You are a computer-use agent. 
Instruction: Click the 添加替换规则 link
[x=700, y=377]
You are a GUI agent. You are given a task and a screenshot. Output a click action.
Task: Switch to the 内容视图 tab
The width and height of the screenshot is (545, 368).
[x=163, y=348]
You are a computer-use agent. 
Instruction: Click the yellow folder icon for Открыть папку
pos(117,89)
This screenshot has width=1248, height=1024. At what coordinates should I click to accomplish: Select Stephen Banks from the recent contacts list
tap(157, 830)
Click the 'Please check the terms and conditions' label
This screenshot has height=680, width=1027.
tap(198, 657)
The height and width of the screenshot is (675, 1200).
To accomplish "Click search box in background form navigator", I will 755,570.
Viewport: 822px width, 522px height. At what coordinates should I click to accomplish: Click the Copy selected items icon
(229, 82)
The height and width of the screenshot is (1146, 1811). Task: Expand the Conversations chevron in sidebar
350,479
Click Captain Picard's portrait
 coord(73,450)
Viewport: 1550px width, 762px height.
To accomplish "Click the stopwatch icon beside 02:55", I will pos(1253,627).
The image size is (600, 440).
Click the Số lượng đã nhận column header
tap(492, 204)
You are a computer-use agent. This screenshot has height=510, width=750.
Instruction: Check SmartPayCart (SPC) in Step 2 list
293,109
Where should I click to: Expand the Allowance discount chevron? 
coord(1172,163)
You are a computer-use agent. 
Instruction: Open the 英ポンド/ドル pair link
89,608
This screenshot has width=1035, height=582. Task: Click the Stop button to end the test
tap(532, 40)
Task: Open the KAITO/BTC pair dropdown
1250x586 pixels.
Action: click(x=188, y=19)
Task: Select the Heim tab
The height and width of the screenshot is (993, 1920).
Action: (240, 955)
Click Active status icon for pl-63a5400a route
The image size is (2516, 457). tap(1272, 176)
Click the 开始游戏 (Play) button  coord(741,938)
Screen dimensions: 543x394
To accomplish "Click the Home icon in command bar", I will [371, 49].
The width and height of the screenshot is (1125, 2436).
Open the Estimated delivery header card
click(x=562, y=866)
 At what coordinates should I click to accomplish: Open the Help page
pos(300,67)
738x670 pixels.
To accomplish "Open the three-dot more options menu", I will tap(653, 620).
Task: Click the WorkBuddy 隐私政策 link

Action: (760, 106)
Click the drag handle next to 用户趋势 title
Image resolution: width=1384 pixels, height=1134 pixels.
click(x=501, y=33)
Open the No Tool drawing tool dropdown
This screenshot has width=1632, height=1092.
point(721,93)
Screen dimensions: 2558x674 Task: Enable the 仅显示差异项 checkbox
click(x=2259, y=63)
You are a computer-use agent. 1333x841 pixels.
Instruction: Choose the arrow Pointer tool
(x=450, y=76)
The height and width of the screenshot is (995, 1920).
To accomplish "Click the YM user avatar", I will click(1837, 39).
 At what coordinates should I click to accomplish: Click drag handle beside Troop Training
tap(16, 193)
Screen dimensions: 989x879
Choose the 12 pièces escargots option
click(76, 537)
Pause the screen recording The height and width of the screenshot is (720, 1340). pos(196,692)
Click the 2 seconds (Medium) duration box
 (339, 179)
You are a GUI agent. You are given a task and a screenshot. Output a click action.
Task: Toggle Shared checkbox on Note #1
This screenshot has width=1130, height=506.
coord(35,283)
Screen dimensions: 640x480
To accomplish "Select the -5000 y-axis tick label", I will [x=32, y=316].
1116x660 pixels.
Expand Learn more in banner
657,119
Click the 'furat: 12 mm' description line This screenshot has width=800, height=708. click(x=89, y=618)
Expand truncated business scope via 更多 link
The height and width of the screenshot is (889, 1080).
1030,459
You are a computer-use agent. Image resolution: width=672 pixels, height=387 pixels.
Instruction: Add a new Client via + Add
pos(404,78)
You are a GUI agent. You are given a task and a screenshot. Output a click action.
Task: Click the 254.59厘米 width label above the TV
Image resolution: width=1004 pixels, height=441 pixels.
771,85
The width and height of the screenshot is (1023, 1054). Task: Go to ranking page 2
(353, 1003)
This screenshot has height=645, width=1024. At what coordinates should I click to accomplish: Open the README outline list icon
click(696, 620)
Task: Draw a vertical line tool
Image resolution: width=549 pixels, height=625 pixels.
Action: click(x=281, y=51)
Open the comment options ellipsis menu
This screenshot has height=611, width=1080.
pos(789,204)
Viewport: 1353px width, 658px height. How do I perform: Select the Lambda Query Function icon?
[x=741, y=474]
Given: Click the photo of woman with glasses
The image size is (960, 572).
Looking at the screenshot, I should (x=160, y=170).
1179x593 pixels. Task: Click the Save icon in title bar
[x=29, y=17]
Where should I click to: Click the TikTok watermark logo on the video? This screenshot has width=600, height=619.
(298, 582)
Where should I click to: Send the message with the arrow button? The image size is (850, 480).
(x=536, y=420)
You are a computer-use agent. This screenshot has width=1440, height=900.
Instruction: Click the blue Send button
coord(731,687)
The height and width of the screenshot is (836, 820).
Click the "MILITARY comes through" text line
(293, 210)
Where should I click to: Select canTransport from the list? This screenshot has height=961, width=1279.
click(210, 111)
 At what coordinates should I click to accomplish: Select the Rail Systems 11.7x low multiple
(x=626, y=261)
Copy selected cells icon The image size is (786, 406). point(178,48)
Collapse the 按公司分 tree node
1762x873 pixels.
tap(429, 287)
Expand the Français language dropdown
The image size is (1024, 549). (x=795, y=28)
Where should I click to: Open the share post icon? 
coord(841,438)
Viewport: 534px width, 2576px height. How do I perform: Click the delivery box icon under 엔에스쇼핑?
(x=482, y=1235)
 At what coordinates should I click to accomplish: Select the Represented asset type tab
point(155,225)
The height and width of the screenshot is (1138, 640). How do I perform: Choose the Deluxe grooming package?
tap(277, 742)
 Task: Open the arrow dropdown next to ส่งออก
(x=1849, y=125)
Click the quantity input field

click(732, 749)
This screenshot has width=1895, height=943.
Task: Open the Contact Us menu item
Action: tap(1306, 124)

* * *

EXERCISE DESCRIPTION
Scan the material above for the word "computer", and copy every line in which it is found.

REPLY TO THE TASK
You are a computer-use agent. 
You are a computer-use agent. 
You are a computer-use agent. This screenshot has height=510, width=750.
You are a computer-use agent. 
You are a computer-use agent. 1333x841 pixels.
You are a computer-use agent. Image resolution: width=672 pixels, height=387 pixels.
You are a computer-use agent. This screenshot has width=1440, height=900.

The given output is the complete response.